Dans une séquence vidéo diffusée récemment, l’ancien ministre de l’Intérieur a lancé : « Le meilleur soutien qu’on peut donner à l’agriculture, c’est d’arrêter d’emmerder les agriculteurs ». Cette phrase, prononcée sur un ton volontairement cru, traduit un agacement face à la multiplication des normes et des démarches bureaucratiques qui, selon lui, freinent le travail des paysans.
Cette intervention s’inscrit dans un contexte de mobilisation durable du monde agricole. Depuis plusieurs mois, les syndicats dénoncent une accumulation de réglementations environnementales, sanitaires et administratives, ainsi qu’une pression fiscale jugée excessive. Bruno Retailleau, qui mène une campagne axée sur la défense des territoires et la souveraineté alimentaire, a voulu adresser un message clair aux agriculteurs en utilisant un vocabulaire familier.

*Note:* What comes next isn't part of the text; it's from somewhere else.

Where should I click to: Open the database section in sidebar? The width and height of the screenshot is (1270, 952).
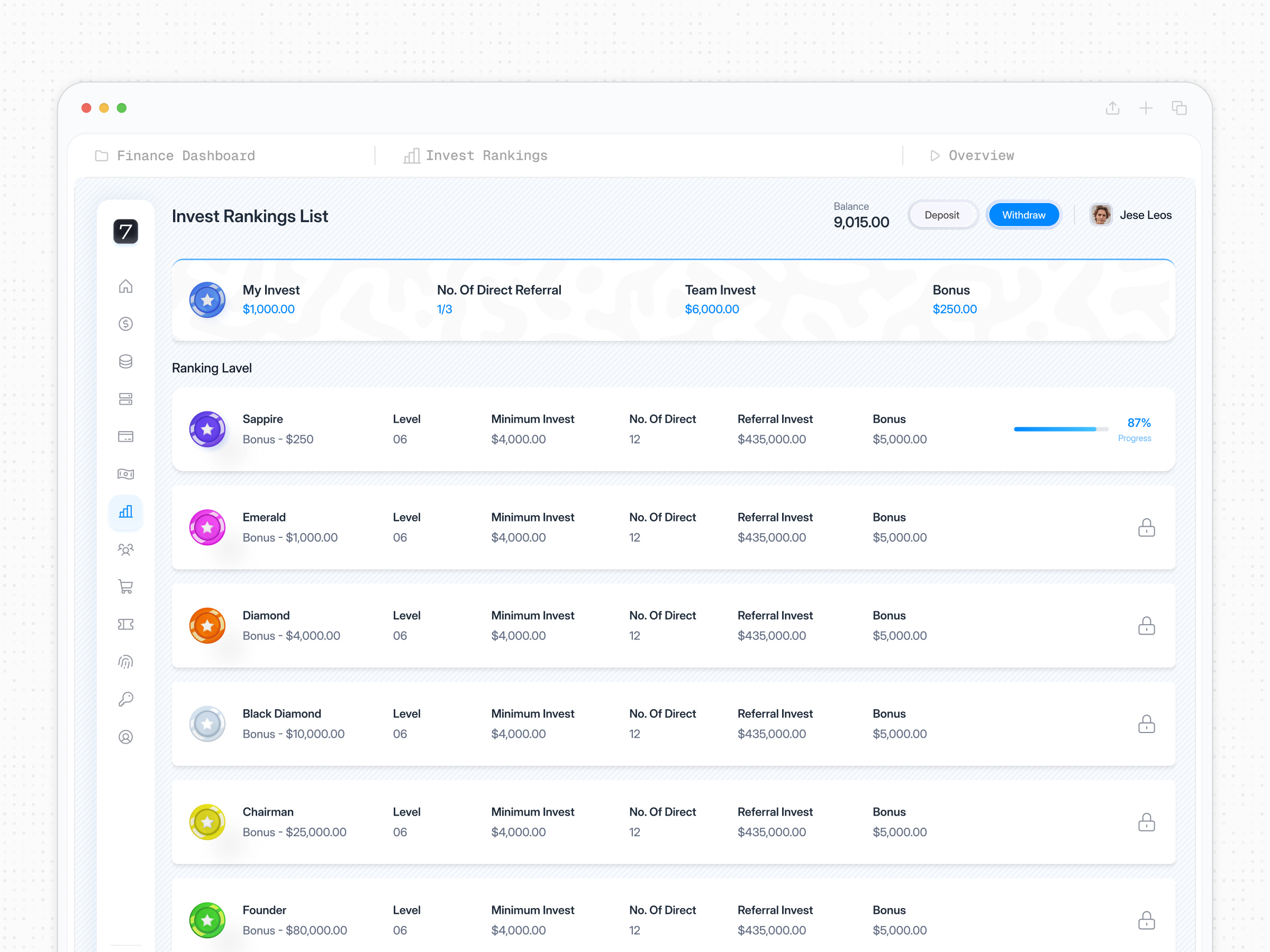(x=126, y=361)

Le choix des mots n’a pas manqué de faire écho dans le débat public. Certains observateurs y ont vu une volonté de trancher avec le langage policé habituellement employé par les responsables politiques. D’autres, au contraire, ont critiqué une formule jugée trop provocatrice. Toutefois, aucun parti ni organisation agricole n’a officiellement réagi à ce stade.
Bruno Retailleau, qui a officialisé sa candidature à la présidence de la République, multiplie les déplacements sur le terrain pour défendre une ligne souverainiste et conservatrice. En tenant ce discours, il cherche à capter l’électorat rural, traditionnellement sensible aux questions de simplification administrative et de reconnaissance du travail agricole.
La phrase prononcée par le sénateur de la Vendée résume une position qu’il défend depuis longtemps : alléger le fardeau réglementaire qui pèse sur les agriculteurs pour leur permettre de vivre décemment de leur métier. Reste à savoir si cette sortie verbale parviendra à convaincre au-delà des cercles déjà acquis à sa cause.